Saved data entries:
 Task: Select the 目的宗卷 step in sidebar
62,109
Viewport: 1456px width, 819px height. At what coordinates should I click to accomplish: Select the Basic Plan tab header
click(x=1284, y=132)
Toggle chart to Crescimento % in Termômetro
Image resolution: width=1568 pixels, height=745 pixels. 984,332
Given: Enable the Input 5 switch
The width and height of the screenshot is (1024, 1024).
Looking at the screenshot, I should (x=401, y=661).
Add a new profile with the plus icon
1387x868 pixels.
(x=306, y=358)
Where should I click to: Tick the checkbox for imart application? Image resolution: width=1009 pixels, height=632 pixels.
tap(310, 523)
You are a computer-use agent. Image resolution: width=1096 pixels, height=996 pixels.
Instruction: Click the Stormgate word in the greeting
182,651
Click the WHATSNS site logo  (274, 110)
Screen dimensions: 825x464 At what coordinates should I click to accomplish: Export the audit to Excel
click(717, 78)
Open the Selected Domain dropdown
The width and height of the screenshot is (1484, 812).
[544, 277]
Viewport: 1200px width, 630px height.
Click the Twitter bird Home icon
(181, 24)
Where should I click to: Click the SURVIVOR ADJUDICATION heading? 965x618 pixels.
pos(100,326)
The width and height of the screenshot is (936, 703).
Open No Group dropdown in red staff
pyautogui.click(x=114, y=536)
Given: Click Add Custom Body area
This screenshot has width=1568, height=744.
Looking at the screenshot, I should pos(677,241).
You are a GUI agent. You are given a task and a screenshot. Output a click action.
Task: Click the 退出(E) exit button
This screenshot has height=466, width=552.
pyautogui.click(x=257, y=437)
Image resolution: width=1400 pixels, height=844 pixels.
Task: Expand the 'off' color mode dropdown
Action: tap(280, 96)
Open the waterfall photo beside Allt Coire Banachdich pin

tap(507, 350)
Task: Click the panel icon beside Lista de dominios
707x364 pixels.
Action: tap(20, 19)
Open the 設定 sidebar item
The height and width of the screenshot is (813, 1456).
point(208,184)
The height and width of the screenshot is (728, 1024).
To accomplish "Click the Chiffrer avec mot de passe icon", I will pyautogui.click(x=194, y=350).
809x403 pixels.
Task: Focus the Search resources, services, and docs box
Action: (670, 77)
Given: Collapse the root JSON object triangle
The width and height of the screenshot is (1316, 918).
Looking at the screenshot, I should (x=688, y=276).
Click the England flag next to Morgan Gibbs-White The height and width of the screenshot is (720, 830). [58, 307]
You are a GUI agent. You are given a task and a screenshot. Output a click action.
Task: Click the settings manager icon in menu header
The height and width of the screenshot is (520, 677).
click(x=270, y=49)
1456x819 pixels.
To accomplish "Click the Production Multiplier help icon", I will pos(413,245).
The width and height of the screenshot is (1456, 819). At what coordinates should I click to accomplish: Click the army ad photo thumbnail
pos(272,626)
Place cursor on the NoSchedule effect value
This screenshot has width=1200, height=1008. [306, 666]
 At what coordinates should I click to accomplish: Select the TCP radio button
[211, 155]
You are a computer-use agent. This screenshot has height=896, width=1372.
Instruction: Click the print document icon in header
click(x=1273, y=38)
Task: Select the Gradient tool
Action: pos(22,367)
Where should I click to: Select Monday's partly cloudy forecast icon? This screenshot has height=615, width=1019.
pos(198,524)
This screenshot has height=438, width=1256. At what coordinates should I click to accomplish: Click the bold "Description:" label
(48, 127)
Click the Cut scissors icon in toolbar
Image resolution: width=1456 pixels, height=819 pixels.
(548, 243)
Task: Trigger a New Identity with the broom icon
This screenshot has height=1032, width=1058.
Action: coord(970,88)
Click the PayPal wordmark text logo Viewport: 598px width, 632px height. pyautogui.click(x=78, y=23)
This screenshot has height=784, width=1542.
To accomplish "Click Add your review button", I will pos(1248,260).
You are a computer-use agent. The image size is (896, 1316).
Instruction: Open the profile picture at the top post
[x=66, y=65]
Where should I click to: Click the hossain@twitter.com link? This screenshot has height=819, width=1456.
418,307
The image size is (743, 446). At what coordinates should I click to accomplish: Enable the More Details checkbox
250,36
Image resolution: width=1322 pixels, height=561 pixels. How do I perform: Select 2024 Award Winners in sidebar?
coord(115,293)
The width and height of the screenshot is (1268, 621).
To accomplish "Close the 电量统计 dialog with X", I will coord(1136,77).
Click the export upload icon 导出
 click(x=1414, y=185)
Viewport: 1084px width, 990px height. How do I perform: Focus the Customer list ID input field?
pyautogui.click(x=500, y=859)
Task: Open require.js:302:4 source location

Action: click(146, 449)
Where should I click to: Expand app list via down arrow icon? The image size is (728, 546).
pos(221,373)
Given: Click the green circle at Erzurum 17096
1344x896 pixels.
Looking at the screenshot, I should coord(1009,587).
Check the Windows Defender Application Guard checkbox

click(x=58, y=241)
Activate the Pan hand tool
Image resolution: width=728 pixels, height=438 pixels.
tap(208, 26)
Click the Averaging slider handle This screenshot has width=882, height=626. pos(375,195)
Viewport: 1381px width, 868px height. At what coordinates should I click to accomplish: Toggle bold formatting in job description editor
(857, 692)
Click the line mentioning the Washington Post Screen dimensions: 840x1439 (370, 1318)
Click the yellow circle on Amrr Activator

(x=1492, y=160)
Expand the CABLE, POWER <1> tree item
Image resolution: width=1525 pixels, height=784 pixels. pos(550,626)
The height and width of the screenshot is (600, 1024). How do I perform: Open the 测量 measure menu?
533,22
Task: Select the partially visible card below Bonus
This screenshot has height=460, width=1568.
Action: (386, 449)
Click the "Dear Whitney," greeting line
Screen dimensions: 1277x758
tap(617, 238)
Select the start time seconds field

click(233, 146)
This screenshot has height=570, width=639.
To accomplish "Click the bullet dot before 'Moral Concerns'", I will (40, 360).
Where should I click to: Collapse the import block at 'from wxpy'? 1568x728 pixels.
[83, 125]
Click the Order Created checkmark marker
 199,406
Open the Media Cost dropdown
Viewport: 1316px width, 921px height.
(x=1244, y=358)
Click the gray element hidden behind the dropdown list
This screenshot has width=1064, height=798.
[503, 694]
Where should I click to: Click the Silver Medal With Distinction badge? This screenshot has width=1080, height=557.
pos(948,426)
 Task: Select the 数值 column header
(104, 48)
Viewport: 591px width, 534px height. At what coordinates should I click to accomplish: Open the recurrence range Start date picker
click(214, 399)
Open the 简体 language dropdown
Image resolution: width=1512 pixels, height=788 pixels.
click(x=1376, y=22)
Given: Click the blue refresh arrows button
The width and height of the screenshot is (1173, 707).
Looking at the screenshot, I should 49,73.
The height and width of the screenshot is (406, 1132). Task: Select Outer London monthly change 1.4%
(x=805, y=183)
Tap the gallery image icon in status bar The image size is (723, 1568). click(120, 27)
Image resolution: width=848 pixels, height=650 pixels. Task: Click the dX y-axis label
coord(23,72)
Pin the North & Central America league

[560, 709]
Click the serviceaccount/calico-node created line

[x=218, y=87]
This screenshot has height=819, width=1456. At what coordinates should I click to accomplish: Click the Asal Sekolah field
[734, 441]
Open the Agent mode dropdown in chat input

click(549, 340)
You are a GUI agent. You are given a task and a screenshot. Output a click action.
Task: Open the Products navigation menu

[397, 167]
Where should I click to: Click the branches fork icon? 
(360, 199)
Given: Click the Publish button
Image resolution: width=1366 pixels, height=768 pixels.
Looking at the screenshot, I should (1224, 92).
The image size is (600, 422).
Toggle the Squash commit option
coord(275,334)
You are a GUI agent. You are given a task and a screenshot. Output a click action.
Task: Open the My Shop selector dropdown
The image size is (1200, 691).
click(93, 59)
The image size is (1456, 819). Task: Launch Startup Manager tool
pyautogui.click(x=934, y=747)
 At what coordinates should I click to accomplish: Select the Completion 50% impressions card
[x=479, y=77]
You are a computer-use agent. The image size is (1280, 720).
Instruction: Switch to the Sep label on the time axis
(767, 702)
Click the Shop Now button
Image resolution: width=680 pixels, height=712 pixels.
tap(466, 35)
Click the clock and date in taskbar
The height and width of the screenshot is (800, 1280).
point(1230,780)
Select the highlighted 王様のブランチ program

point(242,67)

Goal -
Format the stretch of the material from the line containing "Task: Select the 数值 column header" through the line containing "click(549, 340)" as a JSON list of strings, one string per line, leaving out blank lines.

Complete output -
[
  " Task: Select the 数值 column header",
  "(104, 48)",
  "Viewport: 591px width, 534px height. At what coordinates should I click to accomplish: Open the recurrence range Start date picker",
  "click(214, 399)",
  "Open the 简体 language dropdown",
  "Image resolution: width=1512 pixels, height=788 pixels.",
  "click(x=1376, y=22)",
  "Given: Click the blue refresh arrows button",
  "The width and height of the screenshot is (1173, 707).",
  "Looking at the screenshot, I should 49,73.",
  "The height and width of the screenshot is (406, 1132). Task: Select Outer London monthly change 1.4%",
  "(x=805, y=183)",
  "Tap the gallery image icon in status bar The image size is (723, 1568). click(120, 27)",
  "Image resolution: width=848 pixels, height=650 pixels. Task: Click the dX y-axis label",
  "coord(23,72)",
  "Pin the North & Central America league",
  "[560, 709]",
  "Click the serviceaccount/calico-node created line",
  "[x=218, y=87]",
  "This screenshot has height=819, width=1456. At what coordinates should I click to accomplish: Click the Asal Sekolah field",
  "[734, 441]",
  "Open the Agent mode dropdown in chat input",
  "click(549, 340)"
]